▸ DIRECTION
Copy out every row below word for word, omitting the pictures.

▸ TASK MATERIAL
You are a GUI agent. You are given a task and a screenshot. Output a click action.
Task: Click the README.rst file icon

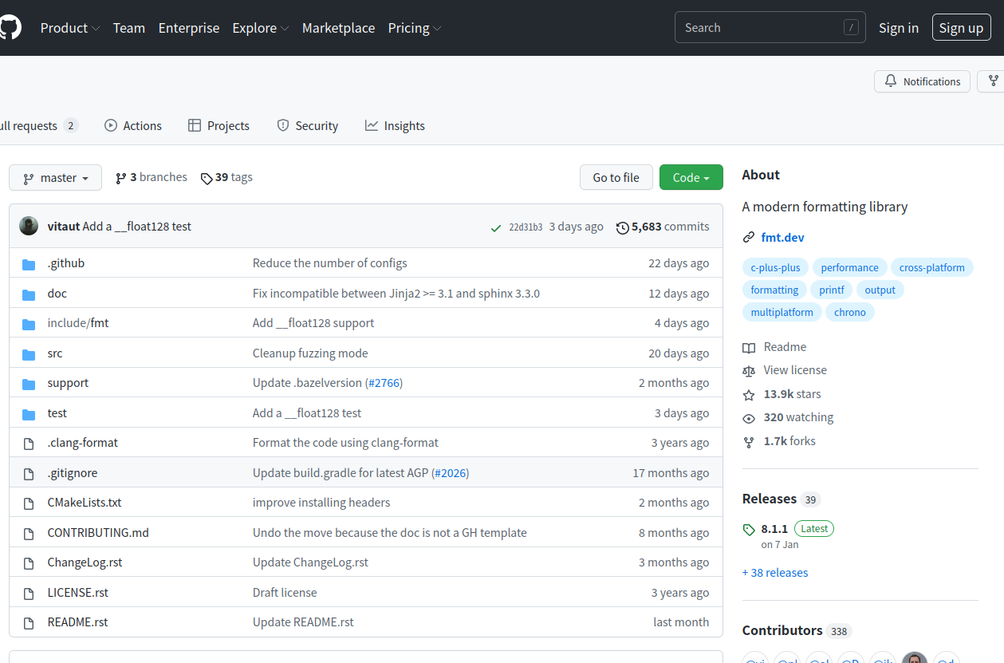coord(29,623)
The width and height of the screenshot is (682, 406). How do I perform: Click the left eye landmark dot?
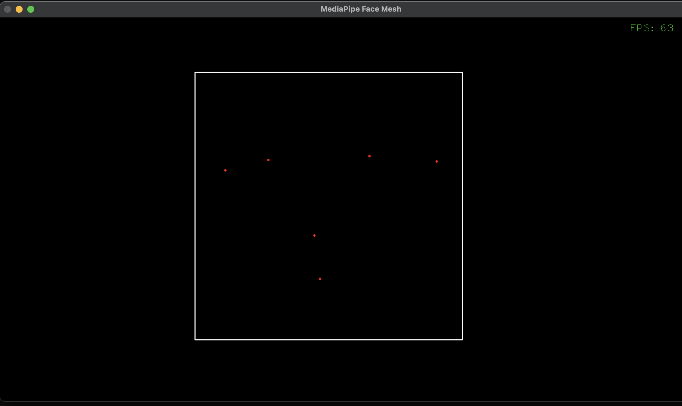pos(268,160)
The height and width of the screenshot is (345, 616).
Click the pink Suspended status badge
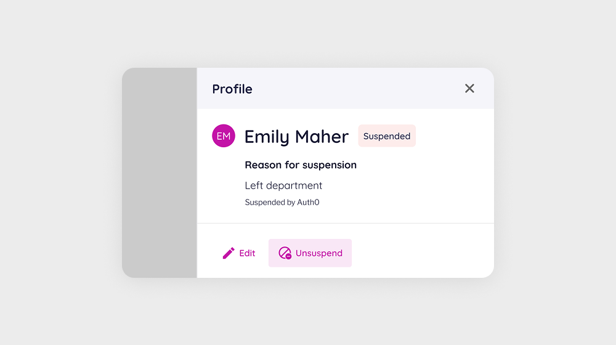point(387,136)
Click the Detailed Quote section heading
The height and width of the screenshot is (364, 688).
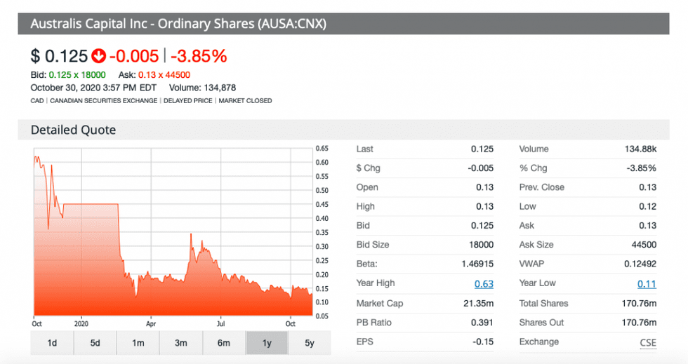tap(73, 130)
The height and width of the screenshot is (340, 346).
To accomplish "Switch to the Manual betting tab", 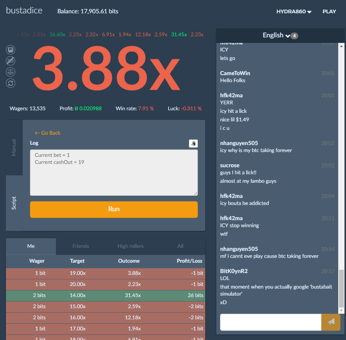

▸ THE RESPONSE
You are a GUI agent. You are given a task and a screenshot. Output a click action.
Task: Click the README.rst file icon

coord(29,623)
The width and height of the screenshot is (682, 406). How do I perform: Click the left eye landmark dot?
pos(268,160)
The height and width of the screenshot is (345, 616).
Click the pink Suspended status badge
point(387,136)
Click the Detailed Quote section heading
The height and width of the screenshot is (364, 688).
tap(73, 130)
The height and width of the screenshot is (340, 346).
To accomplish "Switch to the Manual betting tab", 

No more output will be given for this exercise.